Regula Engel-Egli (1761-1853) – Une cantinière suisse
Elle était née en 1761 à Zürich, fille d’un officier dans l’armée prussienne. Après ses premières années dans un orphelinat, elle vit chez sa mère, qu’elle quitte lorsqu’elle a 13 ans, et épouse, en 1778, Florian Engel, de Langwies, sergent-major dans le régiment suisse Diesbach, au service de l’armée française. Elle suit son mari de garnison en garnison, Strasbourg, la Corse, Arras, Lille. Onze ans plus tard, en 1789, elle a déjà sept enfants. Durant la Révolution, le mari de Régula, qui est devenu lieutenant, est arrêté. Elle s’adresse, accompagnée de sa nombreuse progéniture, directement à Robespierre, et l’impressionne assez pour que son mari soit remis en liberté.
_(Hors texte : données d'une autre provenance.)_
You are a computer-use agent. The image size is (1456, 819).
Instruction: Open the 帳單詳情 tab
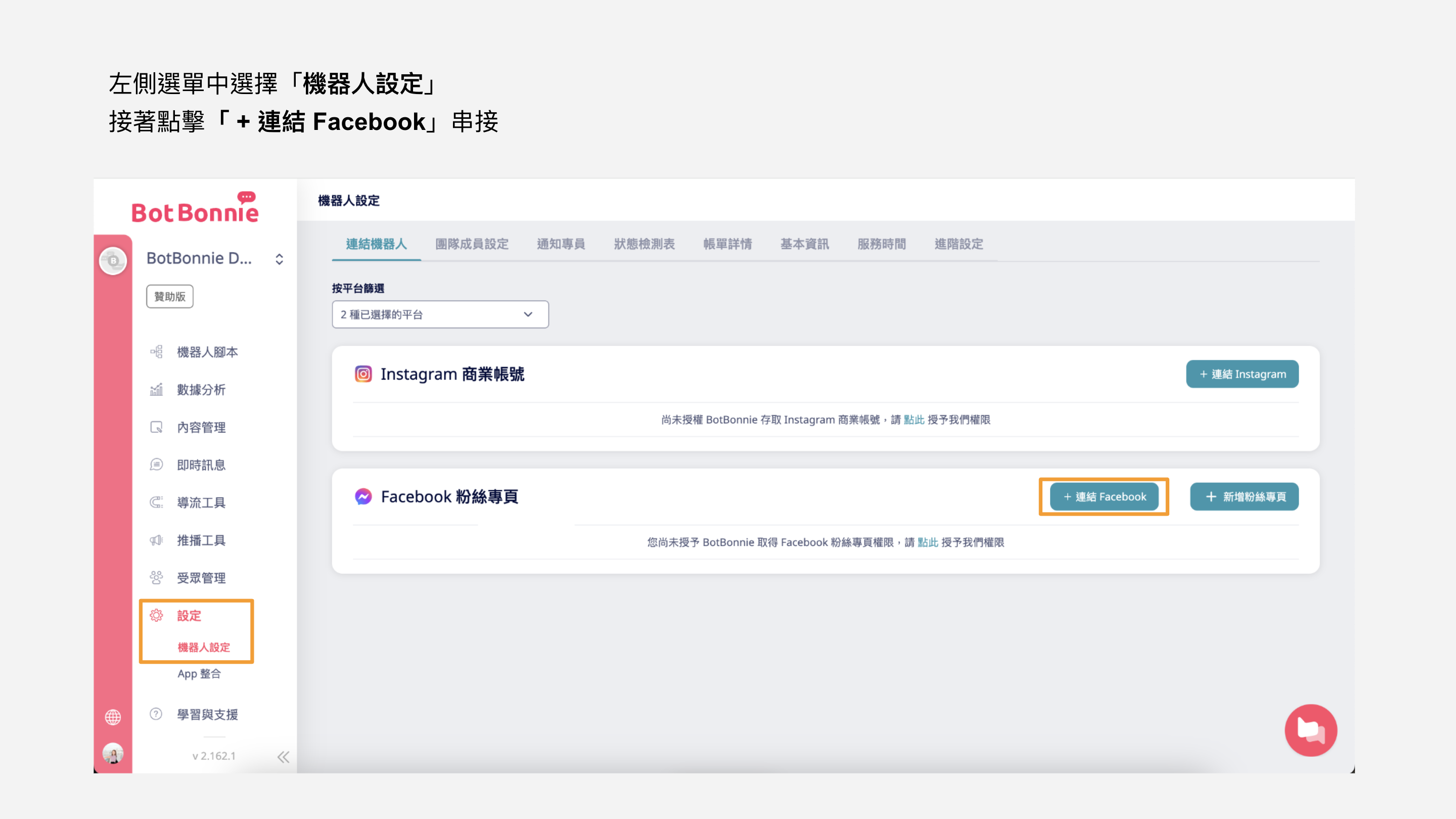[727, 244]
Ce dernier est même nommé capitaine-grenadier au 4e régiment d’infanterie de ligne, avec lequel Régula fait la campagne de Hollande.
Elle suit son mari en Italie durant la première campagne d’Italie, qui va rendre célèbre un certain Bonaparte: «Il régnait en Italie comme un maître et força les Autrichiens à une paix peu glorieuse », se souviendra-t-elle plus tard. En 1798, elle prend part à l’expédition d’Égypte. Elle emmène avec elle sa plus jeune fille, les autres enfants restant auprès d’amis en France. Au moment d’embarquer, elle est présentée à Bonaparte, comme les treize autres femmes d’officiers qui ont choisi de suivre leur mari. A la question de ce dernier, qui n’est pas aveugle : « N’est-elle donc pas enceinte ? », elle répond par un sonore: « Quoi ! Est-ce que cela le regarde ? » qui en impose au général en chef. En route pour les côtes égyptiennes, elle a l’occasion, car elle et son mari sont sur le même bateau, de discuter et de boire le café avec Bonaparte (c’est du moins ce qu’elle raconte dans ses Mémoires). Partie enceinte de Toulon, elle met au monde des jumeaux au Caire, Napoléon-Baptiste et Napoléon-Henri. Bonaparte est au baptême des nouveaux nés, qui portent les numéros 15 et 16. Régula racontera dans ses Mémoires qu’ils accompagneront l’Empereur à Saint-Hélène, mais rien ne vient étayer ses dires, probables fruits de son imagination
Elle suit l’armée dans l’expédition en Syrie, est à Jaffa (là, selon elle, elle revêt un habit d’officier et sert en tant que tel !), puis au siège de Saint-jean d’Acre.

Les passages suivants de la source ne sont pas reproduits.